Он исцелен, доктор Готт лично это подтвердил. Он погружен в состояние безграничной свободы от боли. Его язва распрощалась с ним. Слово «блаженство» было бы неточным описанием его ощущений. При всем том в нем исчезло биение жизни, без боли он больше не тот, кем был раньше. Он – художник за вычетом боли. Сердце без пульса. Ему приходит на ум пара строк из какого-то поэта, он не может вспомнить кого именно.
Когда вокруг больше нету того, что было, неважно, берут вас в кольцо или это – блиц.
И в нем возникает чувство, которое он не может назвать ни скукой, ни тем более пресыщением, потому что ни тем ни другим оно определенно не является. Он далек от того, чтобы скучать по боли, как далек от того, чтобы видеть в ней что-то значимое. Но он так же далек и от блаженства. В белом раю свободы от боли для него больше нет никаких дел. Он чувствует себя лишним. Все уже сделано, операция проведена или не проведена, как бы то ни было, он являет собой великолепный пример окончательного излечения. Какая-то трехкомпонентная терапия… Он бормочет про себя:
Все закончилось.
Эта фраза пугает его. Если все закончилось, нужно что-то делать. Художник решает дождаться, пока не станет совсем тихо, но, несмотря на отлив, шум так полностью и не смолкает, и тогда он тихонько откидывает ледниково-белые простыни и осторожно встает на ноги. Он ожидает, что колени у него вот-вот подломятся, но ничего подобного не происходит. Он не знает, сколько времени прошло, не помнит, когда в последний раз ходил. Темп ходьбы всегда задавала боль, он старался ее опередить, гнал себя, чтобы убежать от нее.

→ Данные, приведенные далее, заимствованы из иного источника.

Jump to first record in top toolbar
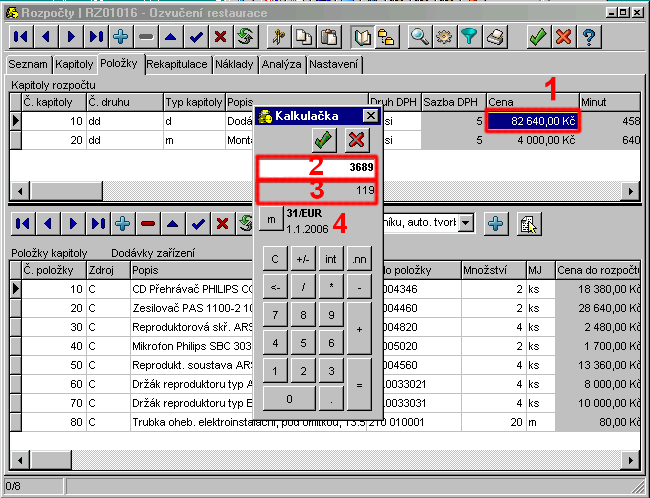 [x=21, y=37]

И вот он ставит одну ступню перед другой и поражается, как легко это получается, как он почти не чувствует своих ног. Он в изумлении проходит два, три шага от постели, держась прямо, не сгибаясь, а затем решительно идет к двери и тихо ее открывает. Его голова высовывается наружу, поворачивается налево, потом направо. Шум все слышен. Он машинально подыскивает какую-нибудь отговорку, но во всем длинном коридоре нет никого, перед кем бы ему пришлось оправдываться. Шум, звучащий как поток многих голосов, не исходил от каких-либо видимых людей. Должно быть, он передавался через громкоговорители в коридорах, но зачем? Больничные звуки, мирные, без драматизма.
Художник удивляется, однако магнитофонные шумы не возбуждают волнения. Ничто не способно вывести его из равновесия. Он снова поворачивает голову налево, потом направо и направляется налево. Медленно, осмотрительно он идет вперед, видит, как ступают его ноги, но боли больше нет, ему не нужно от нее убегать.